Pourquoi écrire en béarnais, à une époque où cette langue est de moins en moins comprise ?

J’ai toujours côtoyé des gens qui avaient à coeur d’être inventifs, drôles, percutants, imagés, chaque fois qu’ils ouvraient la bouche en béarnais. J’écris de la poésie pour essayer d’être à la hauteur. Ça devient difficile de parler béarnais entre personnes de langue maternelle française. On a tendance à penser en français et à traduire simultanément, plus ou moins bien. Passer par la poésie me permet de comprendre à quelle source les gens de ma famille, de mon entourage, puisaient leurs trouvailles, qu’est-ce qui dans la langue, dans sa structure, son vocabulaire, sa syntaxe, permet cette créativité.
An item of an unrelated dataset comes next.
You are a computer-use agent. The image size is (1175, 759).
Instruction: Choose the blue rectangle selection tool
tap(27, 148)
D’autre part, le béarnais et la poésie, pour moi c’est intimement lié. Mon père nous a abreuvés d’idéologie occitane, mais il a une sensibilité littéraire. Il nous a fait lire très tôt les grands poètes gascons. À douze ans j’ai découvert La legenda deu capdèth d’Arroian de Miquèu de Camelat. Ça m’a éblouie pour la vie.

Vous avez obtenu différents prix, qui témoignent de vos qualités artistiques. En choisissant le béarnais, ne sacrifiez-vous pas votre carrière ?
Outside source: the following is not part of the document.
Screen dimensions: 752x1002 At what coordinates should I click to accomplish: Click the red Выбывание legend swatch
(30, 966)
La vie d’artiste est difficile de toute façon. Mais le béarnais me procure de telles joies que ça me console de presque tout. Je pense que nos langues régionales sont bourrées de principes actifs, comme des plantes médicinales, un peu sauvages, elles ont des vertus thérapeutiques, il faut les préserver. Il faut cultiver nos jardins de langues régionales. C’est souverain contre le découragement, la vulgarité ambiante, la pollution sous toutes ses formes, j’en suis convaincue.
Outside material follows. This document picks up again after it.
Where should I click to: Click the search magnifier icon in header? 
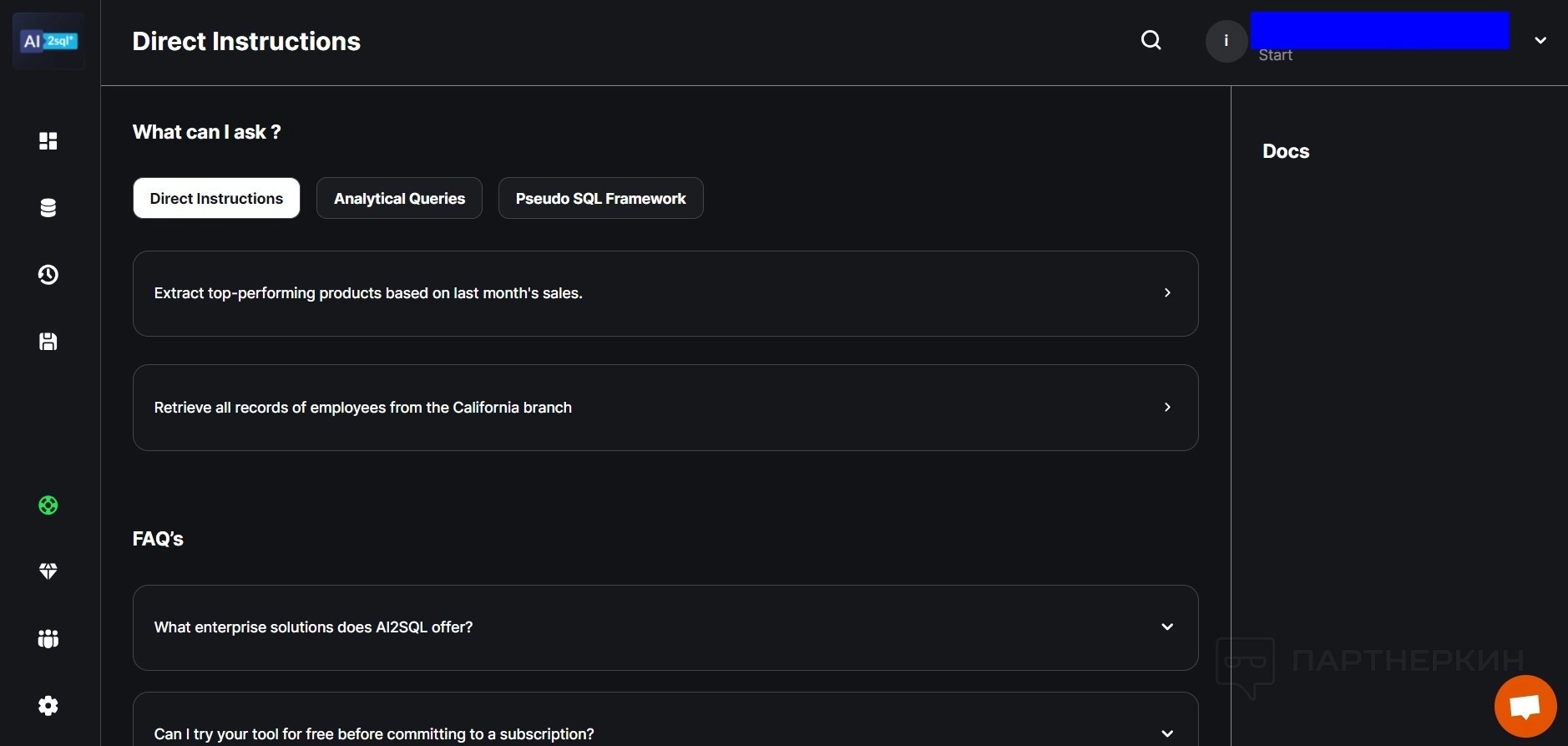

Vous a-t-on déjà proposé de mener carrière en français ? Qu’avez-vous répondu ?

On m’a souvent prédit que je ne sortirais pas du Béarn, mais j’ai beaucoup voyagé, du Maroc à la Finlande, en chantant en béarnais. Je n’ai rien contre le fait de chanter en français, mais je me sens plus libre en béarnais. J’ai beaucoup arpenté les Pyrénées, j’aime chanter des mélodies qui suivent la ligne de crête, les paroles me viennent dans la langue du pays.

Avez-vous le sentiment que la France laisse moins de place à ses cultures “régionales” que d’autres pays européens ?

La France a peur de ses langues régionales. C’est idiot. Tous les amoureux des langues régionales que je connais ont de la vénération pour la langue française. Ils détestent qu’on l’estropie, qu’on la défigure. Ils ne sont pas les adversaires de la langue française, au contraire ils s’en portent garants. C’est l’intrusion de l’anglais dans tous les domaines qui menace l’équilibre de la langue française, pas les langues régionales.

Cette attitude politique rejaillit-elle sur les milieux culturels ? Ressentez-vous une forme de condescendance de la part de vos collègues qui s’expriment en français ?

La plupart ont du mal à admettre que chanter dans une langue régionale ça n’est pas forcément chanter des chansons traditionnelles. Comme s’il ne pouvait y avoir de création qu’en français. J’adore les chansons traditionnelles du Béarn et des Pyrénées, il m’arrive d’en reprendre en concert. Cependant,mes chansons, je les écris.